ECE Seminar Lecture Series

Toward Explainable Speech Foundation Models

Shinji Watanabe, PhD. Associate Professor at Carnegie Mellon University

Friday, April 26, 2024
Noon–1 p.m.

601 Computer Studies Building

 

 

 

Speech foundation models are an active research area with the potential to consolidate various speech-processing tasks within a single model. A notable trend in this domain involves scaling up data volume, model size, and the range of tasks. This scaling trajectory has brought about significant changes in our research landscape, particularly regarding resource allocation. Notably, it has led to a division of research roles, where large tech companies primarily focus on building foundational models, while smaller entities, including academic institutions and smaller companies, concentrate on refining and analyzing these models. While this division has streamlined research efforts, there is a growing concern about the potential loss of explainability in these foundational models. This is primarily due to the limited transparency in the model-building process, often dictated by company policies. To address this concern, our group has started the development of large-scale speech foundation models. Our talk introduces Open Whisper-style Speech Models (OWSM), a series of speech foundation models developed at Carnegie Mellon University, reproducing OpenAI Whisper-style training using publicly available data and our open-source toolkit ESPnet. Crucially, our models exhibit several explainable behaviors thanks to the transparency inherent in our model-building process. In addition to showcasing the OWSM models, we discuss the related research efforts encompassing software development, data collection, cleaning, and model evaluation. Throughout this presentation, we would like to discuss how to address the research challenges posed by this shifting landscape within our speech and audio community.
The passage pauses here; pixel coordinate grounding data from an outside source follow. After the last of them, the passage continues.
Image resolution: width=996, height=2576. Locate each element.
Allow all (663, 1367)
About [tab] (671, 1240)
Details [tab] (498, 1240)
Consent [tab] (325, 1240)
Shinji looking at cameraShinji Watanabe is an Associate Professor at Carnegie Mellon University, Pittsburgh, PA. He received his B.S., M.S., and Ph.D. (Dr. Eng.) degrees from Waseda University, Tokyo, Japan. He was a research scientist at NTT Communication Science Laboratories, Kyoto, Japan, from 2001 to 2011, a visiting scholar at Georgia Institute of Technology, Atlanta, GA, in 2009, and a senior principal research scientist at Mitsubishi Electric Research Laboratories (MERL), Cambridge, MA USA from 2012 to 2017. Before Carnegie Mellon University, he was an associate research professor at Johns Hopkins University, Baltimore, MD, USA, from 2017 to 2020. His research interests include automatic speech recognition, speech enhancement, spoken language understanding, and machine learning for speech and language processing. He has published over 400 papers in peer-reviewed journals and conferences and received several awards, including the best paper award from the IEEE ASRU in 2019. He is a Senior Area Editor of the IEEE Transactions on Audio Speech and Language Processing. He was/has been a member of several technical committees, including the APSIPA Speech, Language, and Audio Technical Committee (SLA), IEEE Signal Processing Society Speech and Language Technical Committee (SLTC), and Machine Learning for Signal Processing Technical Committee (MLSP). He is an IEEE and ISCA Fellow.